2

I am trying to work with awk

    datetime=`date +\%Y\%m\%d`
    logdatetime=`date +\%Y\%m\%d`
    foldermonth=`date +\%B_\%Y`
    folderday=`date +\%d`
    inputdir="~/sboper/Standalone/fsplit/GLMS"
    outputdir="~/sboper/StandAlone/input/$foldermonth"
  outputdirday="~/sboper/StandAlone/input/$foldermonth/GLMS_Daily/$folderday"

    awk -v outdir=$outputdirday 'BEGIN{ FS = "~" } ;{if( $12 == "A" ) filename="outdir/Customer_Create_Records.dat" ; print >> filename;close(filename)}' $inputdir/$sourcefile

    awk -v outdir=$outputdirday 'BEGIN{ FS = "~" } ;{if( $12 == "M" ) filename="outdir/Customer_Modify_Records.dat" ; print >> filename;close(filename)}' $inputdir/$sourcefile

however the variable outdir=$outputdirday is not expanding to the value of path which is my output directory.

I have declared the awk variable and did not use shell variable inside awk script. But its still giving me error: cannot open Customer_Create_Records.dat.

Where am i going wrong with this script? When i copy complete path instead of 'outdir', it created new files and moved the record but doesnt work right when used in a variable. How can i create new files in the directory i want through awk?

A.M.
  • 33
  • Awk can read files, don't pipe cat into it, it is unnecessary.Also try quoting the variable. – 123 Jun 07 '16 at 12:48
  • Are you sure your shell variable $outputdirday is correctly defined at that point? – Michael Vehrs Jun 07 '16 at 12:57
  • this is how i defined it : datetime=date +\%Y\%m\%d logdatetime=date +\%Y\%m\%d foldermonth=date +\%B_\%Y folderday=date +\%dinputdir="~/sboper/Standalone/fsplit/GLMS" outputdir="~/sboper/StandAlone/input/$foldermonth" outputdirday="~/sboper/CMStandAlone/input/$foldermonth/GLMS_Daily/$folderday" – A.M. Jun 07 '16 at 13:06
  • @123 - it was giving me syntax error when i used filename and gave another file to read as input - cat removed that error.
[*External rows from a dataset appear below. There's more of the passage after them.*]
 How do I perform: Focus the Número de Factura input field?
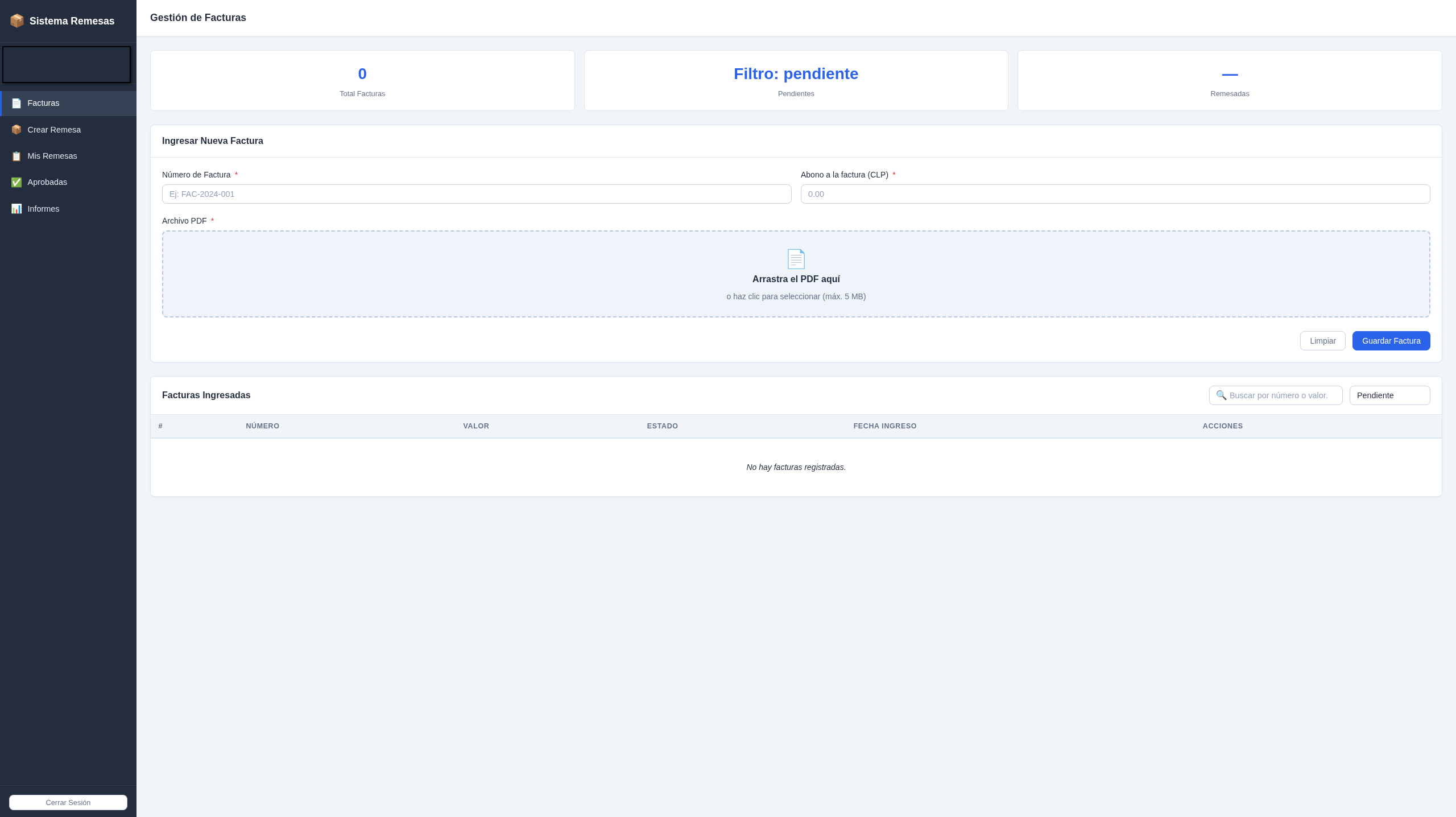tap(477, 194)
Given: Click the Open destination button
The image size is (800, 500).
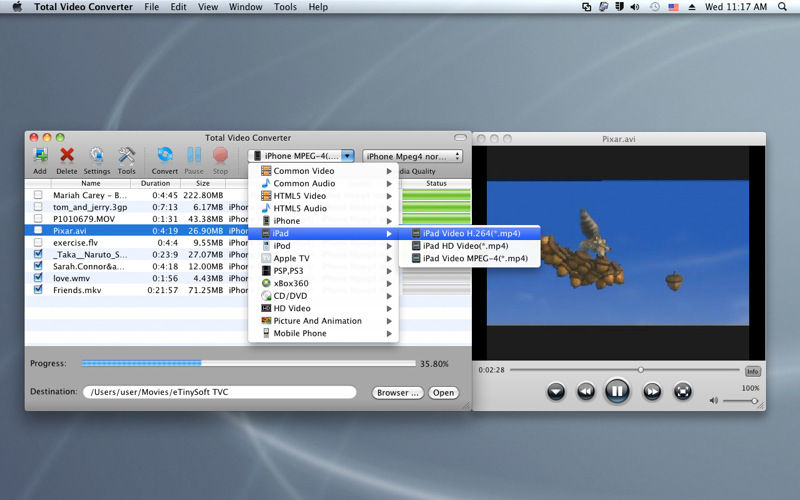Looking at the screenshot, I should point(443,393).
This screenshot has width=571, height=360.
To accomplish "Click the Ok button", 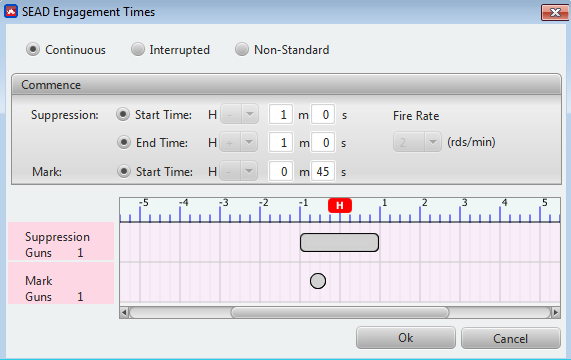I will tap(406, 338).
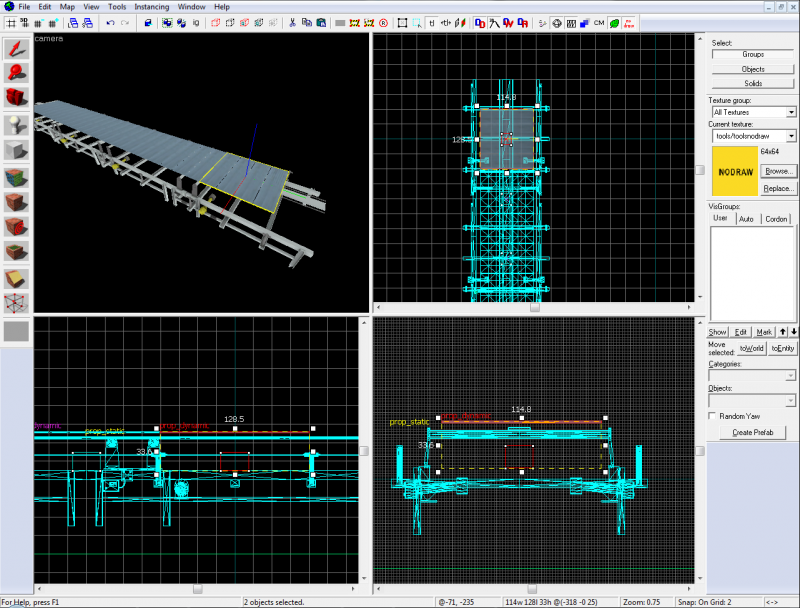This screenshot has width=800, height=608.
Task: Click the Browse... texture button
Action: click(x=777, y=172)
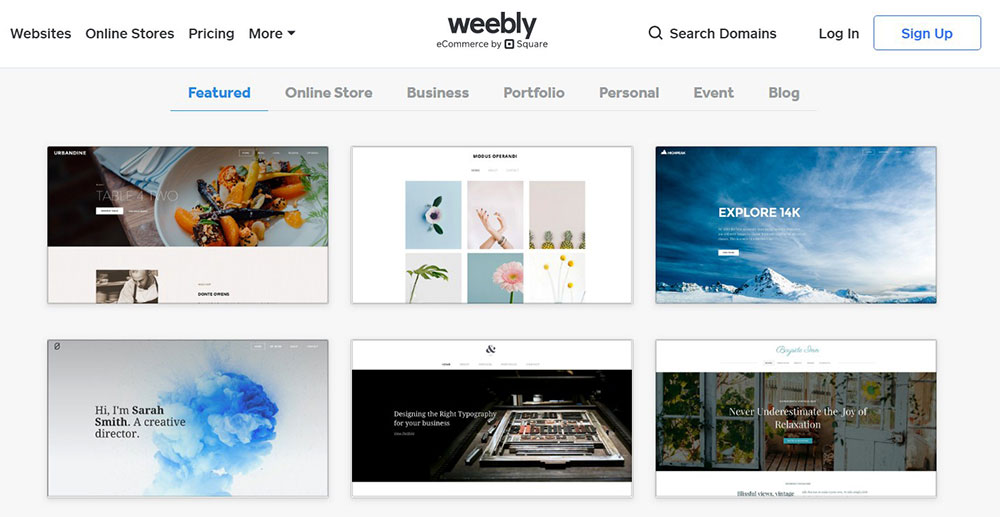Switch to the Portfolio tab

coord(534,93)
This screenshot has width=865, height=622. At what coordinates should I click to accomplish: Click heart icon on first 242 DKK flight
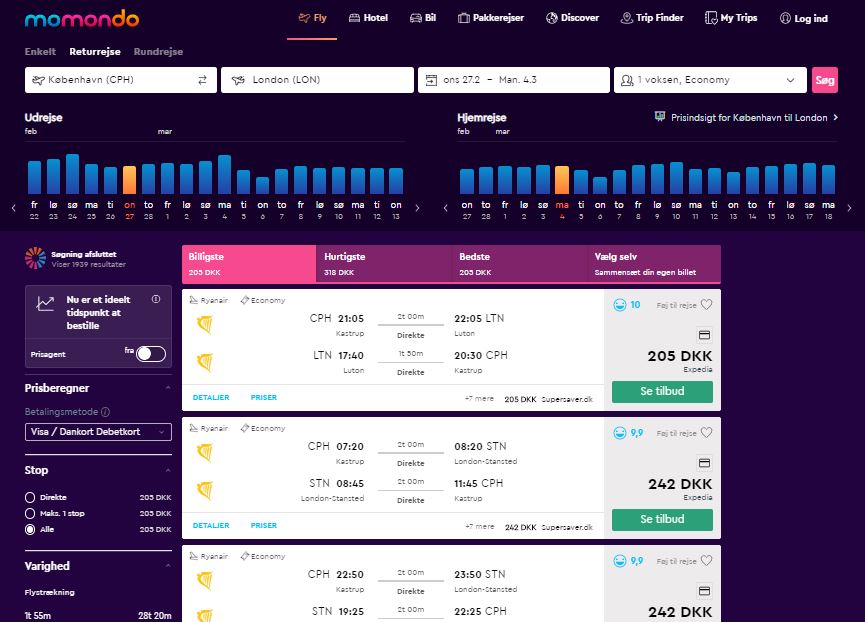tap(705, 433)
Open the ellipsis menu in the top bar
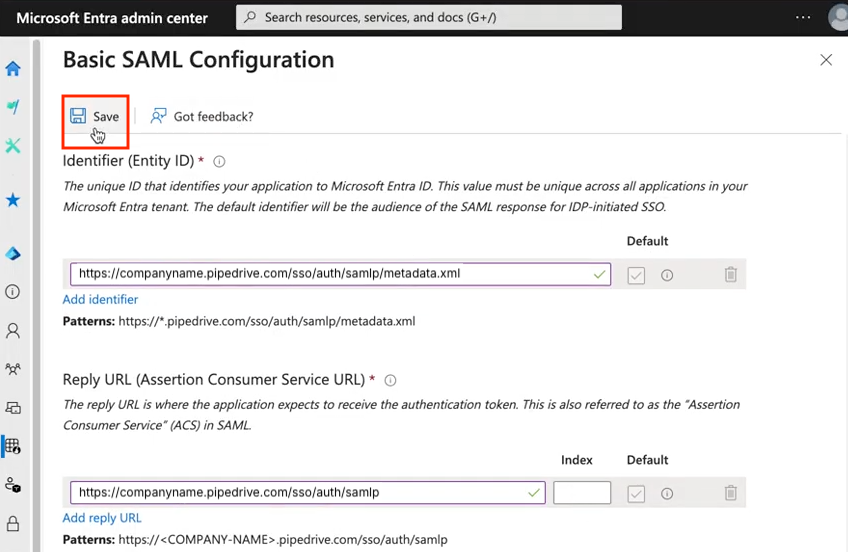The image size is (848, 552). 803,18

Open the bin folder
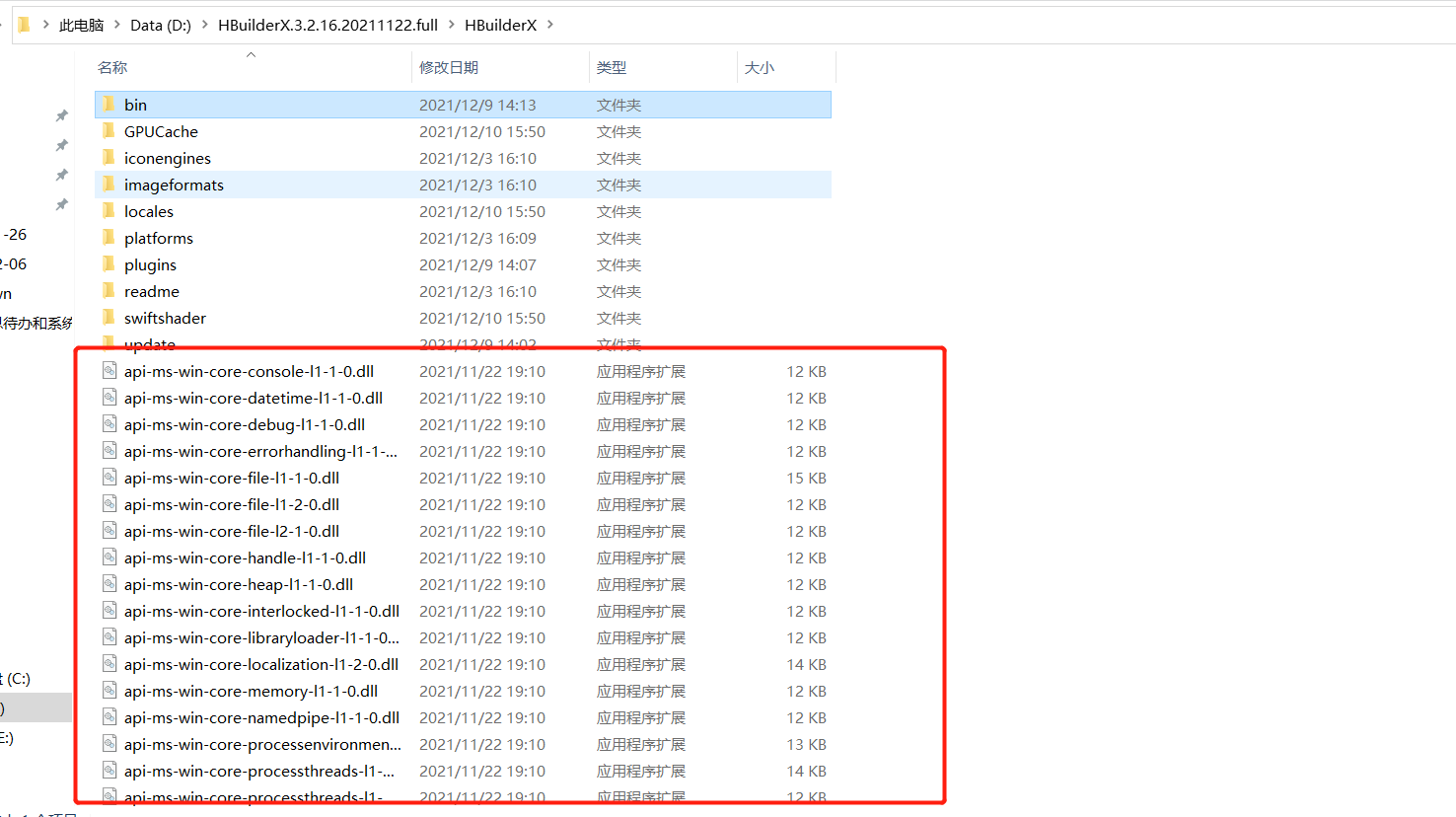point(135,104)
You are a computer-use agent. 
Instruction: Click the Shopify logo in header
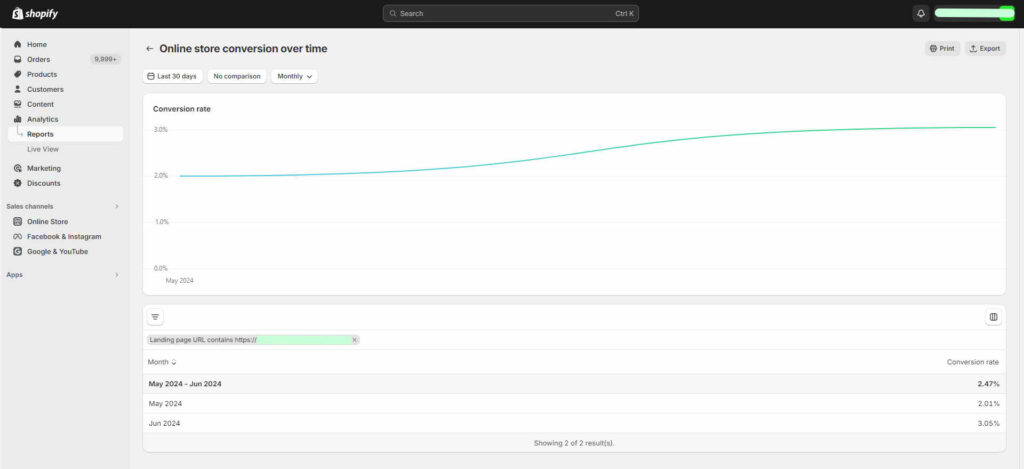35,13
Also I tried quoting the variable, still same results. – A.M. Jun 07 '16 at 13:37

3 Answers3

3

Wow.  Where do I begin?

  • You need to learn how to debug.  How to debug a bash script? is a highly upvoted Stack Exchange reference on the topic, with contributions from several of our most prolific members.  You can find other information on this site, and lots more on the web.  For instance,
    • Simplify.
      • Get rid of folderday, foldermonth and the `date …` assignments; just construct outputdirday with constant values.
      • Avoid confusingly similar variable names.  For example, outdir is equal to outputdirday, but outputdir is something different.
      • Eliminate datetime, logdatetime, and outputdir, which are not even used in the script.
      • Eliminate redundancy.  You show two awk commands that are identical except for a trivial difference.  Does one of them work and one of them fail?  Do they fail in different ways?  I don’t think so.  Then don’t show them both.
      • Don’t use long, eight-level pathnames (e.g., ~/sboper/StandAlone/input/$foldermonth/GLMS_Daily/$folderday/Customer_Create_Records.dat) unless you really really need to.
    • For presentation purposes (i.e., when presenting your problem to others), avoid confusing naming conventions, like naming your output directory …/input/….
    • For presentation purposes, try to avoid lines that are wider than the screen (so people have to scroll to read them in their entirety).  Most systems have ways to let you split commands and programs into multiple lines.
    • Do you really have two directories — one called Standalone and one called StandAlone — in your ~/sboper directory?
    • If the end result isn’t what you want, find out what’s happening in the middle of the process.  Display intermediate values.  For example,
      • outputdirday.  When I run your script and do echo "$outputdirday" before the awk, I get
        ~/sboper/StandAlone/input/June_2016/GLMS_Daily/08

        I.e., because the ~ was in quotes, it didn’t get expanded to my home directory.  I had to change the assignment to

        outputdirday="$HOME/sboper/StandAlone/input/$foldermonth/GLMS_Daily/$folderday"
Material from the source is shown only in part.